Your goal: Set the records down once more so that they match the source word for word.

Dataset items
____________________
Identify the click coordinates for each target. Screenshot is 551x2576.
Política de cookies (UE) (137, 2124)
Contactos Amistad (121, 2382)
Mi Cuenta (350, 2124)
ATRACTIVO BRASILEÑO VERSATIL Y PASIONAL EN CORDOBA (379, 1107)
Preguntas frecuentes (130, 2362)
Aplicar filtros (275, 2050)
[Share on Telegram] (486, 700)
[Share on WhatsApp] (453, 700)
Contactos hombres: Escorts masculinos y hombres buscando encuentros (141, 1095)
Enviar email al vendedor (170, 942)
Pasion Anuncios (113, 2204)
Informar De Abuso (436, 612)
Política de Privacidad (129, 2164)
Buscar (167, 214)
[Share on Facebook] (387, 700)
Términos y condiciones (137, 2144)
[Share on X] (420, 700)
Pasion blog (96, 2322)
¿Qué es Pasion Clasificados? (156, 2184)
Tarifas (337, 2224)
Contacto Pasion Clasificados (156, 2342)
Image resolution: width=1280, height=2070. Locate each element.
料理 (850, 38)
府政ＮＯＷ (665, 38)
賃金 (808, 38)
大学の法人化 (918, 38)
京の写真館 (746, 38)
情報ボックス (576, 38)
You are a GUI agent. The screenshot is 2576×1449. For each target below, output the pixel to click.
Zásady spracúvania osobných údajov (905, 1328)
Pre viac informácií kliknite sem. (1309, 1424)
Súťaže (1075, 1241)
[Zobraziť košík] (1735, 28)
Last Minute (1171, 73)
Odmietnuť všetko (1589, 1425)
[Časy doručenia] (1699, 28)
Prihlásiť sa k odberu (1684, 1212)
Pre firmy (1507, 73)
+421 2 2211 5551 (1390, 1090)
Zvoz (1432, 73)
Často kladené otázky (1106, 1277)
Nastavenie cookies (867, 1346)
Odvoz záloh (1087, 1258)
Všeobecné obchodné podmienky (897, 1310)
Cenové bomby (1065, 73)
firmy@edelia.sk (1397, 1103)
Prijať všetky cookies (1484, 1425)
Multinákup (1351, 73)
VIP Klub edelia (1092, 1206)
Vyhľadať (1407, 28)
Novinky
____________________
Response:
Identify the click coordinates for each target. Screenshot is 551x2576.
Política de cookies (UE) (137, 2124)
Contactos Amistad (121, 2382)
Mi Cuenta (350, 2124)
ATRACTIVO BRASILEÑO VERSATIL Y PASIONAL EN CORDOBA (379, 1107)
Preguntas frecuentes (130, 2362)
Aplicar filtros (275, 2050)
[Share on Telegram] (486, 700)
[Share on WhatsApp] (453, 700)
Contactos hombres: Escorts masculinos y hombres buscando encuentros (141, 1095)
Enviar email al vendedor (170, 942)
Pasion Anuncios (113, 2204)
Informar De Abuso (436, 612)
Política de Privacidad (129, 2164)
Buscar (167, 214)
[Share on Facebook] (387, 700)
Términos y condiciones (137, 2144)
[Share on X] (420, 700)
Pasion blog (96, 2322)
¿Qué es Pasion Clasificados? (156, 2184)
Tarifas (337, 2224)
Contacto Pasion Clasificados (156, 2342)
Image resolution: width=1280, height=2070. Locate each element.
料理 (850, 38)
府政ＮＯＷ (665, 38)
賃金 (808, 38)
大学の法人化 (918, 38)
京の写真館 (746, 38)
情報ボックス (576, 38)
You are a GUI agent. The screenshot is 2576×1449. For each target below, output the pixel to click.
Zásady spracúvania osobných údajov (905, 1328)
Pre viac informácií kliknite sem. (1309, 1424)
Súťaže (1075, 1241)
[Zobraziť košík] (1735, 28)
Last Minute (1171, 73)
Odmietnuť všetko (1589, 1425)
[Časy doručenia] (1699, 28)
Prihlásiť sa k odberu (1684, 1212)
Pre firmy (1507, 73)
+421 2 2211 5551 (1390, 1090)
Zvoz (1432, 73)
Často kladené otázky (1106, 1277)
Nastavenie cookies (867, 1346)
Odvoz záloh (1087, 1258)
Všeobecné obchodné podmienky (897, 1310)
Cenové bomby (1065, 73)
firmy@edelia.sk (1397, 1103)
Prijať všetky cookies (1484, 1425)
Multinákup (1351, 73)
VIP Klub edelia (1092, 1206)
Vyhľadať (1407, 28)
Novinky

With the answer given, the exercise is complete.